Ed Byrne is an anagram of Be Nerdy, the Irish standup tells us, and he's most effective when following that directive to the letter. A veteran observational standup and panel show mainstay, Byrne has won a wide audience with his chirpy/grumpy apercus on everybloke life. A section of his new show is devoted to just such "men do this, women do that" banter, which is diverting but generic. Far better when – as with a nerdy aside about Admiral (not Captain) Kirk's military rank in the second Star Trek movie – Byrne stands out from, rather than blends into, the crowd.
For the most part, he distances himself from sloppy thinking. I like that, as a preamble to his jokes about immigration, he tells us precisely where he stands politically. And that the only jingoism he's prey to is not nationalistic, but interplanetary. ("Fuck you, Mars!") Less novel is the material about Byrne's new baby – it poos a lot, apparently – and the absent-mindedness of the sleep deprived. This is genial but consensual stuff, eclipsed by the riff that follows, about a pheasant that invades his home to savour "the high life at Casa Byrne".
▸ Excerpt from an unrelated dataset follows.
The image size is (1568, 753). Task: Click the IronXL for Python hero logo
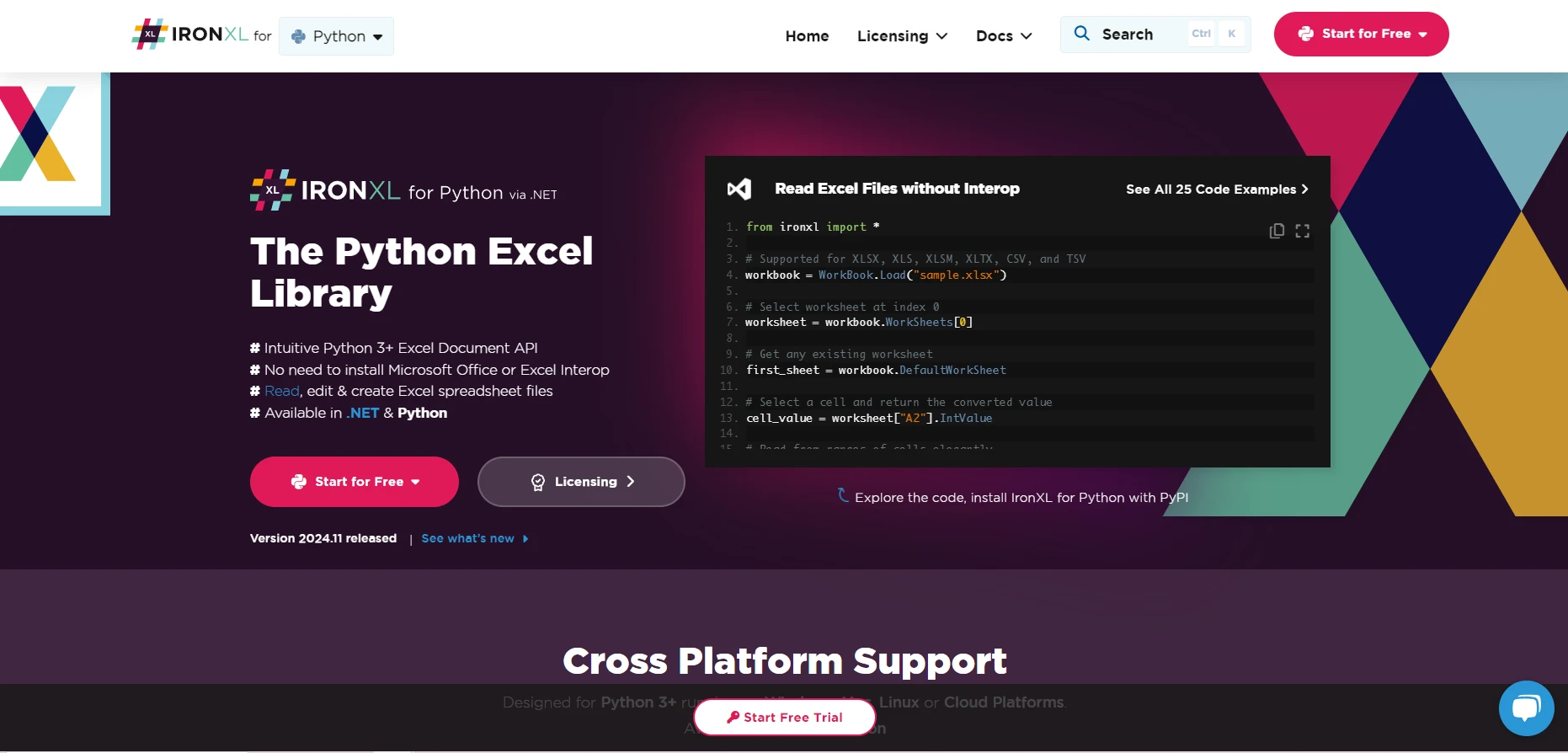403,191
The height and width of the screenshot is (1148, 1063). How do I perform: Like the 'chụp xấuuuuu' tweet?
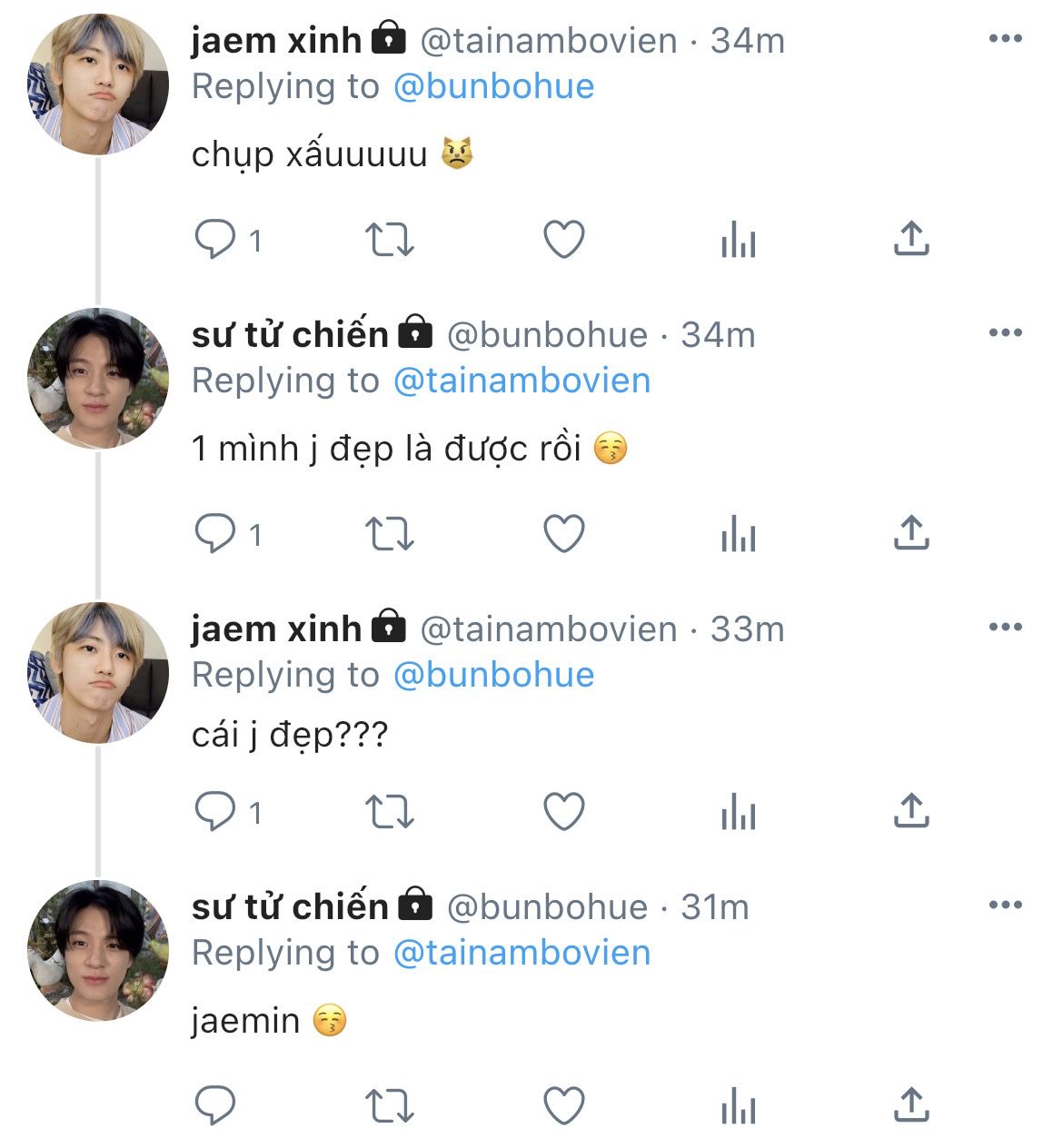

The material about Byrne's domestic arrangements – including a schematic routine about how stray cats are afforded greater hospitality than stray humans – is more or less gossipy. Likewise, a consultation with the audience about personal encounters with celebrities. I prefer it when Byrne forgets about consensus-building, and offers himself up in all his unadulterated idiosyncracy. The T-shirt legend "I love pussy like a fat girl love [sic] cake" inspires a rant that's less glorious for its offended morality (although that's fun, too) than for its nit-picking overanalysis. In anagram veritas: Byrne is best when nerdiest.